I like history and space a lot, and so by extension I've also become a fan of fantasy and sci-fi, but only recently have I started getting into the books.

Now I find myself having constant ideas for awesome worlds that I myself believe would make interesting books, but I've never been much of a writer, at most I've only scribbled things down a bit before getting annoyed with it and throwing it away. So what would you guys say would be a good way to get myself writing? Does anyone with some writing history have any tips for a beginner?

#2 Posted by N7 (3723 posts) -

You are already doing it.

#3 Posted by MikeGosot (3227 posts) -

I usually write the ideas of my world before the history.
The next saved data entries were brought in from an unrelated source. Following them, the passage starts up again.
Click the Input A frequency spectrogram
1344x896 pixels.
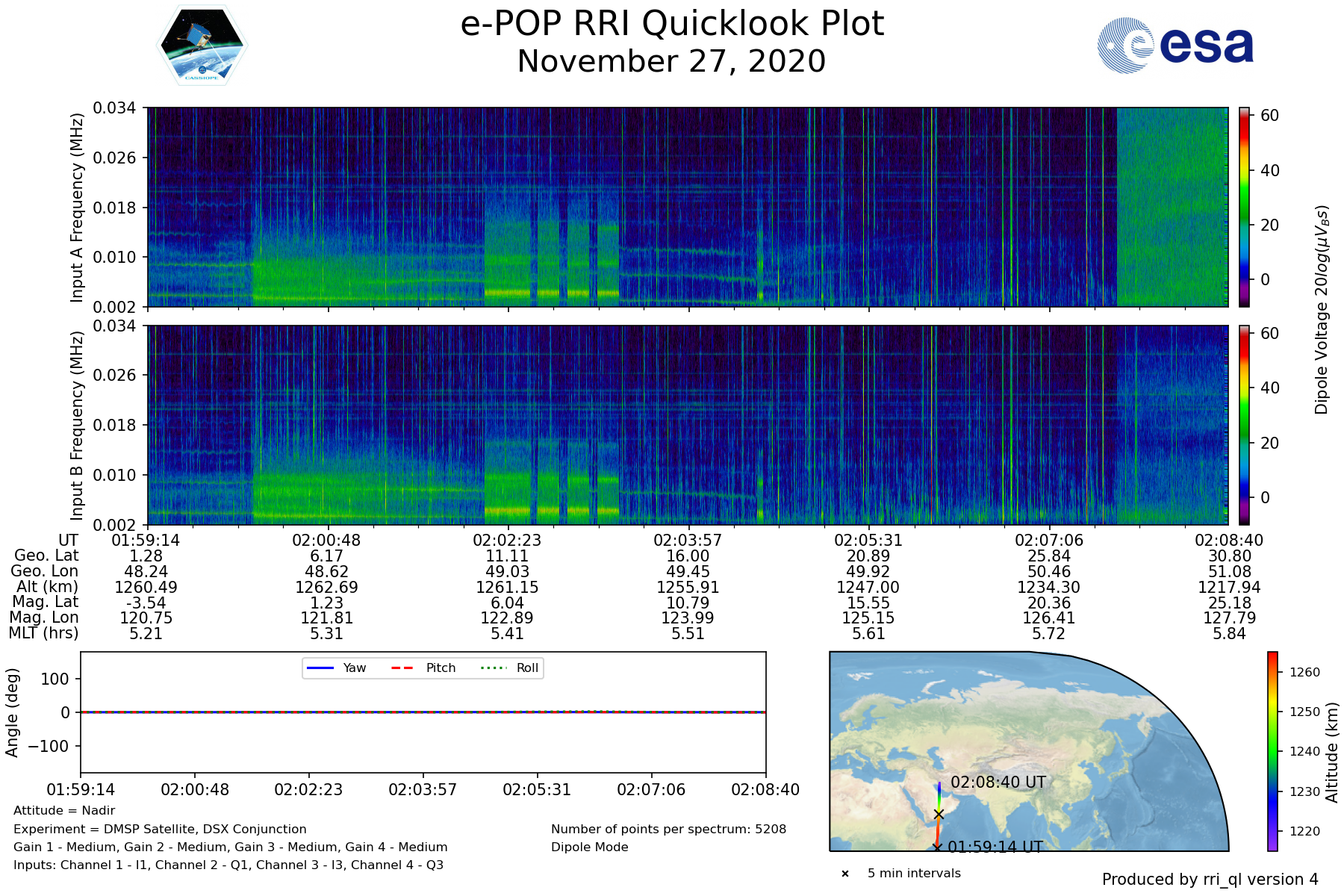687,207
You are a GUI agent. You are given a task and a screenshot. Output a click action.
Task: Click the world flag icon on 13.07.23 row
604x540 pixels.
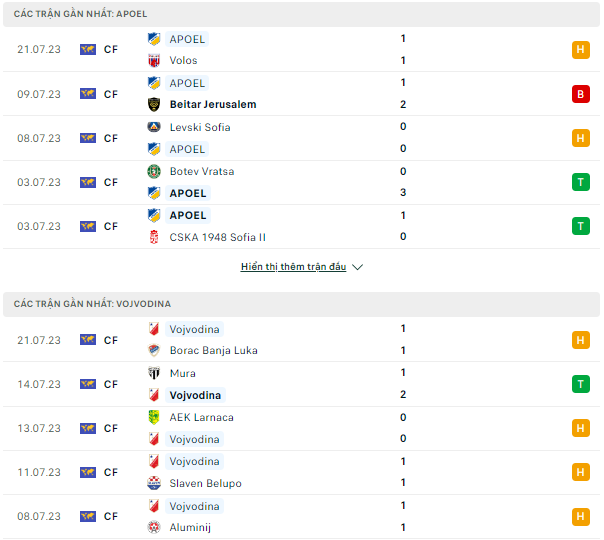pyautogui.click(x=88, y=428)
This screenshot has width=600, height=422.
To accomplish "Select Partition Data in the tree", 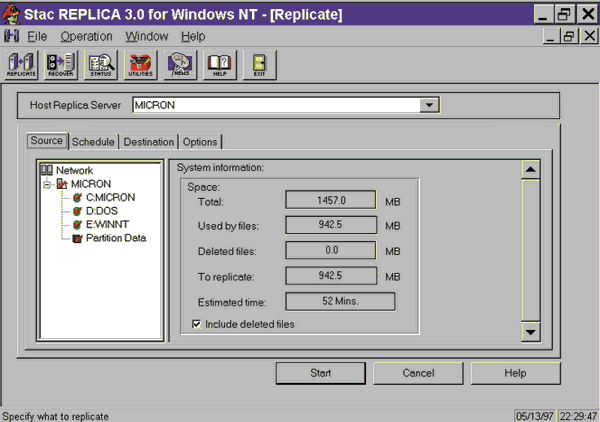I will pos(112,239).
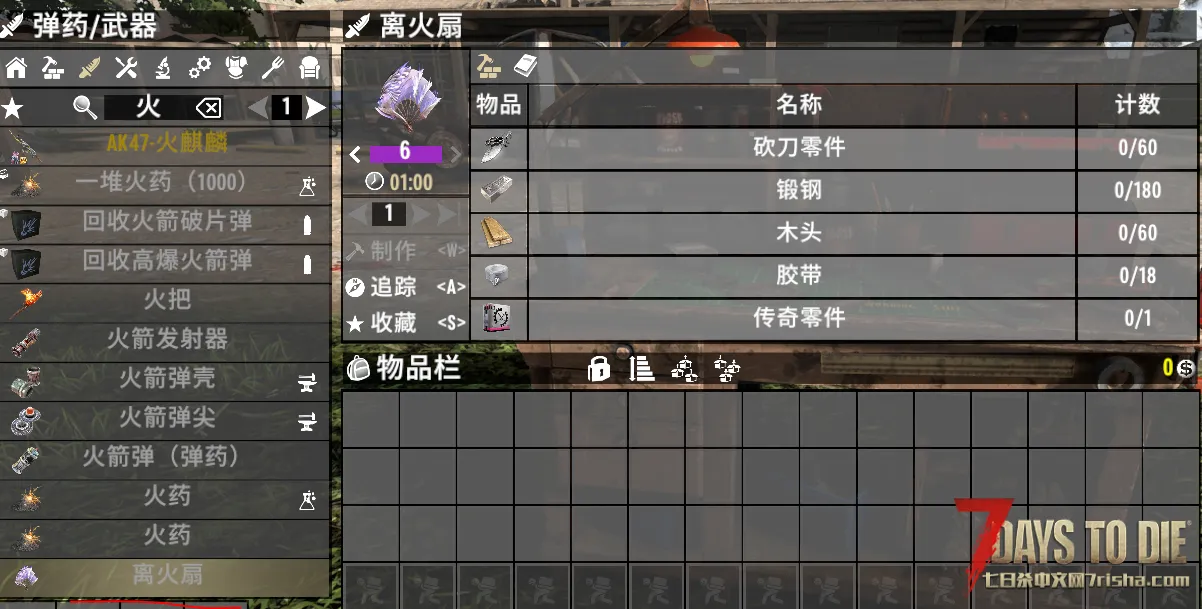The image size is (1202, 609).
Task: Open the building blocks category icon
Action: (52, 68)
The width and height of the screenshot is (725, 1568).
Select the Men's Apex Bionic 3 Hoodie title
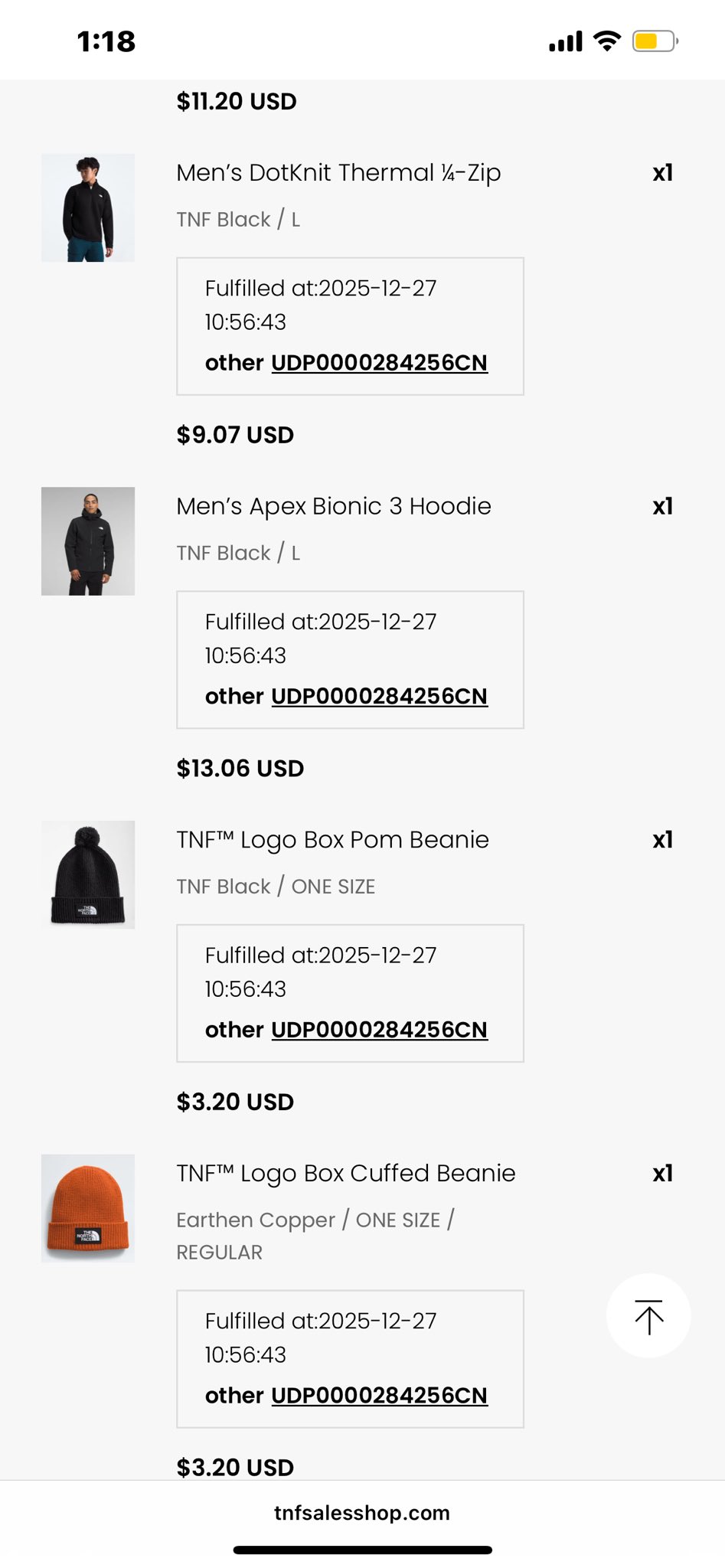(x=334, y=506)
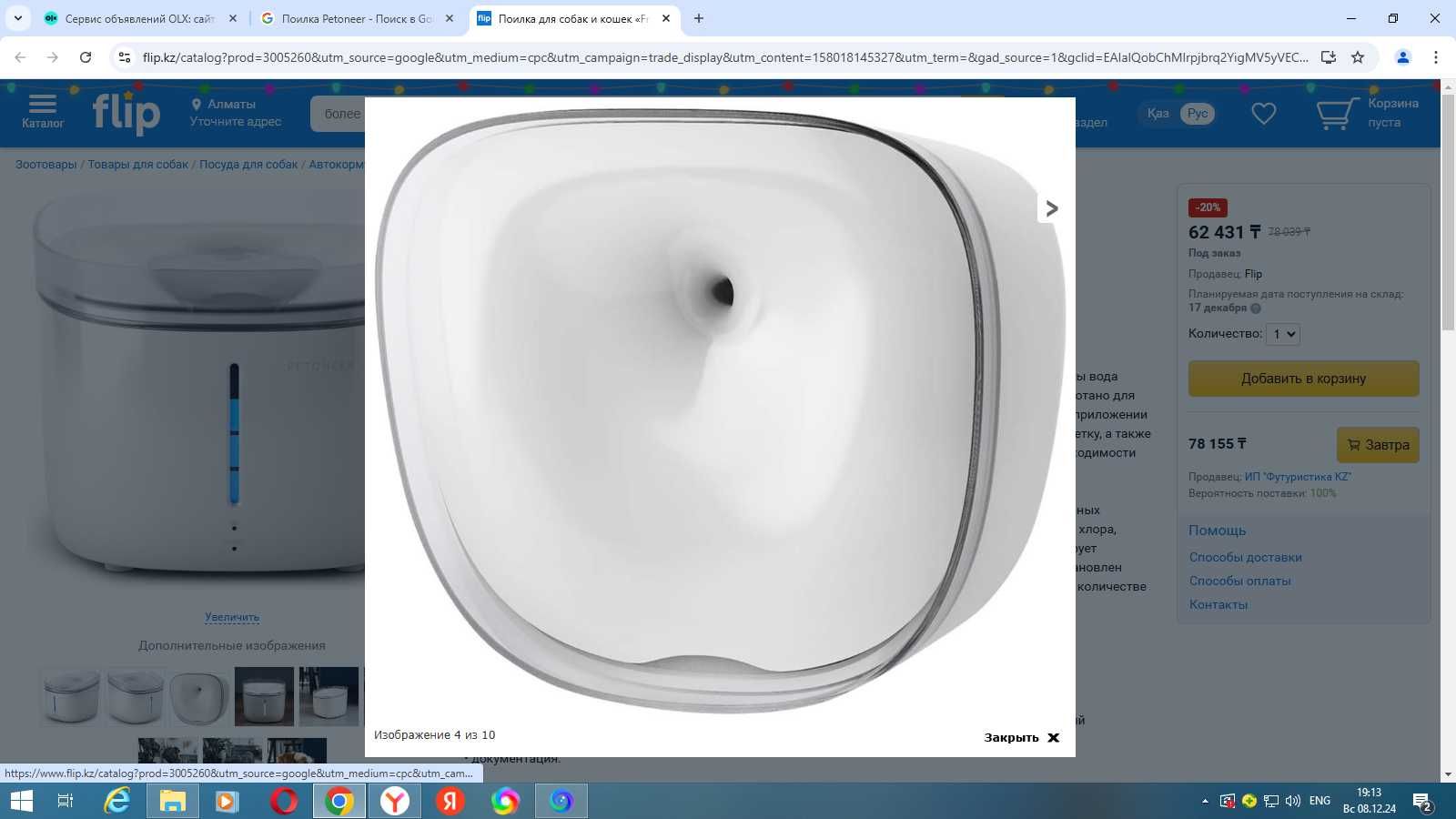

It's easier, at least for me.

#4 Posted by Hunkulese (2875 posts) -


#5 Posted by SethPhotopoulos (5484 posts) -

Write everyday. Most of what you write is gonna be shit but write everyday.

#6 Posted by Mr_Skeleton (5161 posts) -

I guess just start doing it is the best thing to do, it doesn't have to be on a professional level because that will only come with practice.

#7 Posted by billyhoush (1207 posts) -

Start a blog or blog on here and write something at least once a day. You will get better and better or give up and move on with your life.

#8 Posted by crusader8463 (14433 posts) -

Write a short story a day. You can only improve your skills in something by practising; so practice, practice, practice.

#9 Posted by DeanoXD (635 posts) -

the advice i have always heard from writers, is to write, always be writing on any subject and have people who can correctly critique and correct your work read it. its like any skill i assume, the more you use the better it gets.

#10 Posted by L3atHaFaC3 (8 posts) -

With Cannabis.

#11 Edited by ViciousAnchovy (810 posts) -

The answer to the question you're actually asking is just to write, like N7 said you'r already doing. You seem to be interested in examples of good writing as well. I haven't read a great deal of books, but since you mention being interested in creating a world, I'd suggest reading The Lord of the Rings and Harry Potter. They both have distinctive worlds with very different tones. Look at how Tolkien and Rowling describe scenes.

As for sci-fi, the only books I've really read from that genre are Star Wars books. I don't really remember the settings so much from any of them as I do the dialogue, which is very helpful in making a world come to life. I suggest the first four books in the X-Wing series as examples of how to handle dialogue (e.g., not every quote ends with "said Wedge"). Those books are by Michael A. Stackpole.

Edit: I forgot to mention that you should try to determine what the parts you like about whatever you're reading are and incorporate them into your own writing. You may not like everything about how one author writes, so ask yourself why that is and why you like what you like.

#12 Posted by Masha2932 (1242 posts) -
@N7 said:

You are already doing it.

#13 Posted by Sooty (8082 posts) -
#14 Posted by Fajita_Jim (1458 posts) -
In addition to what the people above said, you don't have to write from start-to-finish. If you have an awesome scene in your head but haven't written up to it yet, go ahead and write that scene down, you can worry about working the rest of the story up to it later.
Many, many authors don't write in sequence. Forcing yourself to do so can retard your desire to write.
#15 Posted by Bruce (5264 posts) -


Take some classes, maybe. But if you just want to write a bunch of fiction, just write a bunch of fiction; you only get better at writing by, well, writing! Look up some basic grammar rules, too, etc.

#16 Posted by ryanwho (12082 posts) -

Write whatever's on your mind in a super abridged format. Then expand on it till its a short story length. Then expand till its a novella. Setting out to write a novel from the onset is just begging for failure.

#17 Posted by Video_Game_King (36271 posts) -

@SethPhotopoulos said:

Write everyday. Most of what you write is gonna be shit but write everyday.

Yea, pretty much that.

#18 Posted by Delta_Ass (3286 posts) -

I think a good way to start is by writing.

#19 Posted by Beforet (2941 posts) -

Keep reading. You will improve much more slowly if you stop exposing yourself to better writing. And, probably the most important, find someone who is honest to read over your work. Another writer, if you can.